The following article will discuss the cost and treatment of Prairie Eye Diabetic. We’ll also discuss diabetes and eye problems related to diabetes, as well as ways to prevent diabetic retinopathy. This article was kindly provided by EyeGlass Guide. We hope that this information has been helpful.
If you have diabetes, you may want to get a Prairie Eye Diabetic eye exam at least once a year. This service is covered by Saskatchewan Health and is available to anyone who has a valid Saskatchewan Health Card. The doctor will place drops into the patient’s eyes to dilate them and then closely observe the health of the retina. A special camera will be used to take photos of the back of the eye and send them to a computer program that uses artificial intelligence to find signs of diabetic retinopathy.

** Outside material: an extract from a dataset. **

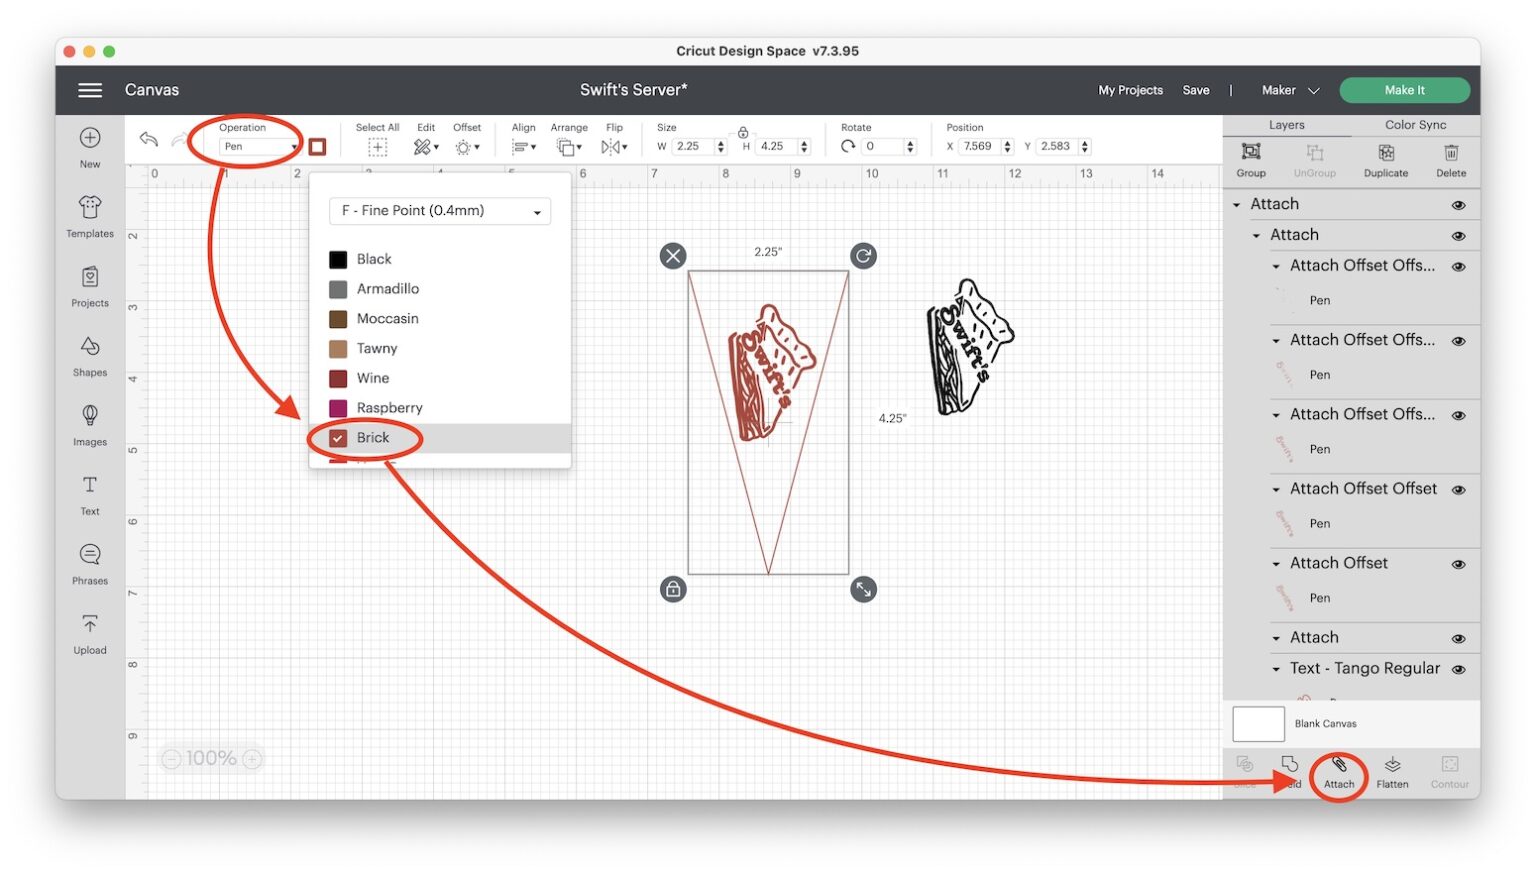1536x873 pixels.
Task: Collapse the Attach Offset Offset layer group
Action: click(1276, 490)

This disease can affect your vision, but it can also be treated if detected early. Various procedures, including laser surgery, are available to treat diabetic retinopathy.
Preventing diabetic retinopathy
Diabetic retinopathy is a condition that affects the retina. High blood glucose levels in the body cause the tiny blood vessels in the retina to become blocked. This results in leaking blood and fluid into the retina. As a result, the vision in the affected eye becomes blurred. In advanced cases, the retina can tear, and the person can lose their vision completely. The good news is that you can prevent and treat this condition.
The treatment for diabetic retinopathy includes tight control of blood glucose and blood pressure. Other treatments include intravitreal anti-VEGF injections, steroid injections, and laser surgery. However, these treatments are not cures and can even cause additional damage to the retina. It is best to consult a retina specialist before undergoing any of these procedures.
If you’ve been diagnosed with diabetic retinopathy, you may be wondering about treatment options for this condition. The good news is that a variety of treatments are available. Some are a permanent solution, such as anti-VEGF injections. Others involve the use of implants, such as the Iluvien implant, which releases a small amount of corticosteroid over time.
Some of these treatments are known to improve vision, but they come with Prairie Eye Diabetic Exams some risks. One of the biggest risks is a possible infection of the eye tissue. The fluctuating levels of glucose in the blood may cause swelling of the eye tissue and damage fragile blood vessels that supply the retina. These damaged blood vessels can rupture or bulge, which causes swelling, increased pressure inside the eye, and even scarring.
Cost of Prairie Eye Diabetic
A regular eye examination is vital to prevent complications, including vision loss and blindness caused by diabetes. People with diabetes should have an annual eye examination as part of their diabetes wellness plan. This preventative measure will not only protect your eyesight, but also your health and finances. Diabetes is the leading cause of blindness in Canadians under 60.
According to the American Diabetes Association, the condition costs the U.S. economy over $327 billion a year in medical costs and $975 million in lost productivity. Nearly 30 percent of diabetics develop diabetic retinopathy. It costs nearly $500 million per year to treat diabetic retinopathy. A recent study published in the journal PLoS One found that diabetic retinopathy was associated with higher medical costs than other diabetes-related conditions.